Chi tifa per il grande centro condanna il partito democratico a una vocazione minoritaria, e a restare all’opposizione per altri trent’anni. Dario Franceschini, ospite del videoforum di Repubblica Tv, archivia il centrosinistra col trattino, contesta D’Alema che parla di spirito anti-italiano in certo antiberlusconismo, e a Bersani manda a dire: a scegliere il segretario saranno le primarie del 25 ottobre, per chi ha paura è troppo tardi.
Ha votato circa il 40% dei circoli, Bersani è in vantaggio in 15 regioni, lei in 5. Secondo D’Alema emerge un chiaro orientamento, e i congressi si fanno per decidere.
«E’ una libera interpretazione. Lo statuto del Pd lo abbiamo votato all’unanimità, anche se forse in quel momento molti erano distratti, e le regole sono chiare: il popolo delle primarie è sovrano e il 25 ottobre sceglierà il nuovo segretario.
Il congresso dell’11 sarà solo il momento in cui i candidati si confronteranno in pubblico.
Tra l’altro, più si va tra gli iscritti, e più si scopre che sono loro i primi a voler allargare il momento della decisione agli elettori».
Sempre D’Alema ha parlato di un antiberlusconismo che sconfina nello spirito anti-italiano. E d’accordo?
«Io penso che serva più opposizione, non meno opposizione. Questo atteggiamento snobista e radical chic in base al quale noi non dovremmo parlare troppo male del governo sennò cadiamo nell’antiberlusconismo non solo non lo capisco, non lo sopporto più. Contrastare il governo sui precari, difendere il Parlamento, la magistratura, la stampa libera è semplicemente il nostro dovere. E la stessa battaglia va fatta sull’informazione, che nasconde la crisi, che costringe i precari della scuola e gli operai delle fabbriche che chiudono a salire sui tetti per farsi vedere. La manifestazione del 3 ottobre serve anche a questo».

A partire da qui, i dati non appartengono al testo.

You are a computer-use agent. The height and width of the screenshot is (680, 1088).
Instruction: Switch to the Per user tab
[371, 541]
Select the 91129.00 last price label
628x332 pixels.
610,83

Rutelli è in fuga dal Pd per fare il grande Centro con Casini? «Non penso ci sia qualcuno in uscita, ma ho l’impressione che più che termere che qualcuno se ne vada ci sia chi se lo auguri. E che chi dice tutti i giorni ossessivamente che è contro la vocazione maggioritaria, in realtà abbia in mente una vocazione minoritaria che combatterò in ogni modo. Quando si fa capire che non sarebbe poi male se nascesse un partito di centro cui appaltare la conquista dell’elettorato moderato, si rinnega il partito democratico. E poi, se col nostro aiuto quel nuovo centro nascesse rischiamo che si allei con la destra. Cosi noi restiamo all’opposizione per altri trent’anni».
È diventato più netto sui temi della laicità per paura dei consensi che sta raccogliendo Ignazio Marino? «Chi come me viene dal cattolicesimo-democratico sa bene che in uno Stato laico la Chiesa parla liberamente ma non può dire a un parlamentare come votare. Sulle coppie di fatto noi abbiamo una posizione chiara dai tempi dei Dico: è giusto riconoscere a chi convive diritti come quelli di successione o all’assistenza nella malattia.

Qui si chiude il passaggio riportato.